● PROBLEM REQUIREMENTS
Write out every one of the items below word for word, changing nothing.

-- start of SUPPLIED ENTRIES --

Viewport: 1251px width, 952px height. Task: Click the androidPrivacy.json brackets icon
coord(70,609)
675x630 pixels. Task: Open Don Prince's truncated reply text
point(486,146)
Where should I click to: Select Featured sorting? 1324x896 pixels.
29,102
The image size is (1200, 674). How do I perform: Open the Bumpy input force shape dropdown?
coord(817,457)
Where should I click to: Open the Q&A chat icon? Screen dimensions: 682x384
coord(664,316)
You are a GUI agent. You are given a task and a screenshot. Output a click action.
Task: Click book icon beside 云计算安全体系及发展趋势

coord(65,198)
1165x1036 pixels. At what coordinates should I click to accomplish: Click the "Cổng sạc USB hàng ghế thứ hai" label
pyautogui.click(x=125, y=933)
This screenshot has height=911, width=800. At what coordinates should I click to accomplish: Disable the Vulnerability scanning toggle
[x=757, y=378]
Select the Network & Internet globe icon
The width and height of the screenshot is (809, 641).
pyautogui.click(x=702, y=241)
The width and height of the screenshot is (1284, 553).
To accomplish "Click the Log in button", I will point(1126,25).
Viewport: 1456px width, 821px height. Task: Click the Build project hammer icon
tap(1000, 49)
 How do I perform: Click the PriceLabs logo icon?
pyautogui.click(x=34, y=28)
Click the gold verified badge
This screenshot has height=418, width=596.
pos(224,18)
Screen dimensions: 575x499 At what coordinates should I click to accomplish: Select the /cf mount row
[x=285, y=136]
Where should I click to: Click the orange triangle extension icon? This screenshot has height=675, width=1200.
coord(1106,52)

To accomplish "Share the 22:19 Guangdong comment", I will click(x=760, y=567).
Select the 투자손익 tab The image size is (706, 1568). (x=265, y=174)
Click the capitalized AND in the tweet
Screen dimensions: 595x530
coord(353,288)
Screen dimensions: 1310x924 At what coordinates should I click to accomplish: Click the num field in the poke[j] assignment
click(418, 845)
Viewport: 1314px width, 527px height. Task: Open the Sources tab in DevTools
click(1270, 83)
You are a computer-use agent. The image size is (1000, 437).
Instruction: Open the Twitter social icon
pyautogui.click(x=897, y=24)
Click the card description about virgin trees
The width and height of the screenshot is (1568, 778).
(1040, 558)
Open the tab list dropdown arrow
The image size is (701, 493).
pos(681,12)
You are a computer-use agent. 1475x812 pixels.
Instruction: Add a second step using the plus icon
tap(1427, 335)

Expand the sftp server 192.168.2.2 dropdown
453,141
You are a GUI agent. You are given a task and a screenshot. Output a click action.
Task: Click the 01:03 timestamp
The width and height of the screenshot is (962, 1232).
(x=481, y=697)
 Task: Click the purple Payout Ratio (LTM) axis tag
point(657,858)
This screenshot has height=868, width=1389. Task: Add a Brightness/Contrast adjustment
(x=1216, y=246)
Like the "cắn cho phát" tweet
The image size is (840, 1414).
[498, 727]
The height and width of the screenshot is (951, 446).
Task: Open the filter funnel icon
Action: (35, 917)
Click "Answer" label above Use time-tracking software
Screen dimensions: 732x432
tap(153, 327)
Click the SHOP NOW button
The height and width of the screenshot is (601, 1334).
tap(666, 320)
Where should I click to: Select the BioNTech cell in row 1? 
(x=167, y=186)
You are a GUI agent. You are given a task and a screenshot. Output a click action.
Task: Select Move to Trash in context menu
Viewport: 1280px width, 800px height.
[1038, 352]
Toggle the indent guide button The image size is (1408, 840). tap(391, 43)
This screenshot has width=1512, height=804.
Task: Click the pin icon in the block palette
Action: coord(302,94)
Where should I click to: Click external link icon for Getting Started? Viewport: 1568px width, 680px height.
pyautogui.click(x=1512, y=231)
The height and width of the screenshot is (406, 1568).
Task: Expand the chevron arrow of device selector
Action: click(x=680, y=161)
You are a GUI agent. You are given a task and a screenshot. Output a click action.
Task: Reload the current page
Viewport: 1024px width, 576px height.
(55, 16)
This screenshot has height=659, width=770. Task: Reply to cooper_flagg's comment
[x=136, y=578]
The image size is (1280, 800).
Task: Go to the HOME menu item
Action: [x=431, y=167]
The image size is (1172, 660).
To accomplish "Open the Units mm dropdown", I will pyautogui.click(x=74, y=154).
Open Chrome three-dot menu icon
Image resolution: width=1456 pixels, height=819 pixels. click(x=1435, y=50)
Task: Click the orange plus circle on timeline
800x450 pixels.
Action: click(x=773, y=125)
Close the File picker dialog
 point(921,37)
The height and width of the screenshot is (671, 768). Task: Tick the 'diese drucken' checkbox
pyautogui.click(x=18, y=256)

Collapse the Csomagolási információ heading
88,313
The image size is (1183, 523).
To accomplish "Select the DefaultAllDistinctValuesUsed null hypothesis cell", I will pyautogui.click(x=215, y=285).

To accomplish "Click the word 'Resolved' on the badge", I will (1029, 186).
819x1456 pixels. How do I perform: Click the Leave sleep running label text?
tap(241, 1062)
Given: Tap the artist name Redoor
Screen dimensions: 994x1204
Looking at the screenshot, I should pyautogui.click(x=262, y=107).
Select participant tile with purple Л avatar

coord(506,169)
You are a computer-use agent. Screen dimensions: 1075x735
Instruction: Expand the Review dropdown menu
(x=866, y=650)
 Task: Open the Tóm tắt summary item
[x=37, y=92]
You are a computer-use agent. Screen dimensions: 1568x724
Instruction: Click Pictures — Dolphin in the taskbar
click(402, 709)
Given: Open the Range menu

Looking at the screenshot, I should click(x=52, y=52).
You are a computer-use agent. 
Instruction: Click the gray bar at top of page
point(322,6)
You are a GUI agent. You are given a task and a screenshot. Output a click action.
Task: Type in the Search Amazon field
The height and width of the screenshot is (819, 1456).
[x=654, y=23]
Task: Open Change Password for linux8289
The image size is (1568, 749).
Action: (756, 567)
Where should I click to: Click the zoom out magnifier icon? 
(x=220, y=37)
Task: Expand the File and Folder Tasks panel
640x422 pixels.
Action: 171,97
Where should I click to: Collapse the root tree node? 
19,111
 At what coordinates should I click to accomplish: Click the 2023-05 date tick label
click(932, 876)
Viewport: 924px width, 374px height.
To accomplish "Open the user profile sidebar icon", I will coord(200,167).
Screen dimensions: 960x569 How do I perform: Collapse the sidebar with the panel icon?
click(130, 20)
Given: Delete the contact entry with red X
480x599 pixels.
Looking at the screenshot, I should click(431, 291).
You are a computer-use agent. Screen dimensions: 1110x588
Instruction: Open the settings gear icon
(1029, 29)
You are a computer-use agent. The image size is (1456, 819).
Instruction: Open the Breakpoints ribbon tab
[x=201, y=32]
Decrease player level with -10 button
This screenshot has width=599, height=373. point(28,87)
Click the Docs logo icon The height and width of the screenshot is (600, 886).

-- end of SUPPLIED ENTRIES --

● RESULT
Viewport: 1251px width, 952px height. Task: Click the androidPrivacy.json brackets icon
coord(70,609)
675x630 pixels. Task: Open Don Prince's truncated reply text
point(486,146)
Where should I click to: Select Featured sorting? 1324x896 pixels.
29,102
The image size is (1200, 674). How do I perform: Open the Bumpy input force shape dropdown?
coord(817,457)
Where should I click to: Open the Q&A chat icon? Screen dimensions: 682x384
coord(664,316)
You are a GUI agent. You are given a task and a screenshot. Output a click action.
Task: Click book icon beside 云计算安全体系及发展趋势

coord(65,198)
1165x1036 pixels. At what coordinates should I click to accomplish: Click the "Cổng sạc USB hàng ghế thứ hai" label
pyautogui.click(x=125, y=933)
This screenshot has height=911, width=800. At what coordinates should I click to accomplish: Disable the Vulnerability scanning toggle
[x=757, y=378]
Select the Network & Internet globe icon
The width and height of the screenshot is (809, 641).
pyautogui.click(x=702, y=241)
The width and height of the screenshot is (1284, 553).
To accomplish "Click the Log in button", I will point(1126,25).
Viewport: 1456px width, 821px height. Task: Click the Build project hammer icon
tap(1000, 49)
 How do I perform: Click the PriceLabs logo icon?
pyautogui.click(x=34, y=28)
Click the gold verified badge
This screenshot has height=418, width=596.
pos(224,18)
Screen dimensions: 575x499 At what coordinates should I click to accomplish: Select the /cf mount row
[x=285, y=136]
Where should I click to: Click the orange triangle extension icon? This screenshot has height=675, width=1200.
coord(1106,52)

To accomplish "Share the 22:19 Guangdong comment", I will click(x=760, y=567).
Select the 투자손익 tab The image size is (706, 1568). (x=265, y=174)
Click the capitalized AND in the tweet
Screen dimensions: 595x530
coord(353,288)
Screen dimensions: 1310x924 At what coordinates should I click to accomplish: Click the num field in the poke[j] assignment
click(418, 845)
Viewport: 1314px width, 527px height. Task: Open the Sources tab in DevTools
click(1270, 83)
You are a computer-use agent. The image size is (1000, 437).
Instruction: Open the Twitter social icon
pyautogui.click(x=897, y=24)
Click the card description about virgin trees
The width and height of the screenshot is (1568, 778).
(1040, 558)
Open the tab list dropdown arrow
The image size is (701, 493).
pos(681,12)
You are a computer-use agent. 1475x812 pixels.
Instruction: Add a second step using the plus icon
tap(1427, 335)

Expand the sftp server 192.168.2.2 dropdown
453,141
You are a GUI agent. You are given a task and a screenshot. Output a click action.
Task: Click the 01:03 timestamp
The width and height of the screenshot is (962, 1232).
(x=481, y=697)
 Task: Click the purple Payout Ratio (LTM) axis tag
point(657,858)
This screenshot has height=868, width=1389. Task: Add a Brightness/Contrast adjustment
(x=1216, y=246)
Like the "cắn cho phát" tweet
The image size is (840, 1414).
[498, 727]
The height and width of the screenshot is (951, 446).
Task: Open the filter funnel icon
Action: (35, 917)
Click "Answer" label above Use time-tracking software
Screen dimensions: 732x432
tap(153, 327)
Click the SHOP NOW button
The height and width of the screenshot is (601, 1334).
tap(666, 320)
Where should I click to: Select the BioNTech cell in row 1? 
(x=167, y=186)
You are a GUI agent. You are given a task and a screenshot. Output a click action.
Task: Select Move to Trash in context menu
Viewport: 1280px width, 800px height.
[1038, 352]
Toggle the indent guide button The image size is (1408, 840). tap(391, 43)
This screenshot has width=1512, height=804.
Task: Click the pin icon in the block palette
Action: coord(302,94)
Where should I click to: Click external link icon for Getting Started? Viewport: 1568px width, 680px height.
pyautogui.click(x=1512, y=231)
The height and width of the screenshot is (406, 1568).
Task: Expand the chevron arrow of device selector
Action: click(x=680, y=161)
You are a GUI agent. You are given a task and a screenshot. Output a click action.
Task: Reload the current page
Viewport: 1024px width, 576px height.
(55, 16)
This screenshot has height=659, width=770. Task: Reply to cooper_flagg's comment
[x=136, y=578]
The image size is (1280, 800).
Task: Go to the HOME menu item
Action: [x=431, y=167]
The image size is (1172, 660).
To accomplish "Open the Units mm dropdown", I will pyautogui.click(x=74, y=154).
Open Chrome three-dot menu icon
Image resolution: width=1456 pixels, height=819 pixels. click(x=1435, y=50)
Task: Click the orange plus circle on timeline
800x450 pixels.
Action: click(x=773, y=125)
Close the File picker dialog
 point(921,37)
The height and width of the screenshot is (671, 768). Task: Tick the 'diese drucken' checkbox
pyautogui.click(x=18, y=256)

Collapse the Csomagolási információ heading
88,313
The image size is (1183, 523).
To accomplish "Select the DefaultAllDistinctValuesUsed null hypothesis cell", I will pyautogui.click(x=215, y=285).

To accomplish "Click the word 'Resolved' on the badge", I will (1029, 186).
819x1456 pixels. How do I perform: Click the Leave sleep running label text?
tap(241, 1062)
Given: Tap the artist name Redoor
Screen dimensions: 994x1204
Looking at the screenshot, I should pyautogui.click(x=262, y=107).
Select participant tile with purple Л avatar

coord(506,169)
You are a computer-use agent. Screen dimensions: 1075x735
Instruction: Expand the Review dropdown menu
(x=866, y=650)
 Task: Open the Tóm tắt summary item
[x=37, y=92]
You are a computer-use agent. Screen dimensions: 1568x724
Instruction: Click Pictures — Dolphin in the taskbar
click(402, 709)
Given: Open the Range menu

Looking at the screenshot, I should click(x=52, y=52).
You are a computer-use agent. 
Instruction: Click the gray bar at top of page
point(322,6)
You are a GUI agent. You are given a task and a screenshot. Output a click action.
Task: Type in the Search Amazon field
The height and width of the screenshot is (819, 1456).
[x=654, y=23]
Task: Open Change Password for linux8289
The image size is (1568, 749).
Action: (756, 567)
Where should I click to: Click the zoom out magnifier icon? 
(x=220, y=37)
Task: Expand the File and Folder Tasks panel
640x422 pixels.
Action: 171,97
Where should I click to: Collapse the root tree node? 
19,111
 At what coordinates should I click to accomplish: Click the 2023-05 date tick label
click(932, 876)
Viewport: 924px width, 374px height.
To accomplish "Open the user profile sidebar icon", I will coord(200,167).
Screen dimensions: 960x569 How do I perform: Collapse the sidebar with the panel icon?
click(130, 20)
Given: Delete the contact entry with red X
480x599 pixels.
Looking at the screenshot, I should click(431, 291).
You are a computer-use agent. Screen dimensions: 1110x588
Instruction: Open the settings gear icon
(1029, 29)
You are a computer-use agent. The image size is (1456, 819).
Instruction: Open the Breakpoints ribbon tab
[x=201, y=32]
Decrease player level with -10 button
This screenshot has width=599, height=373. point(28,87)
Click the Docs logo icon The height and width of the screenshot is (600, 886).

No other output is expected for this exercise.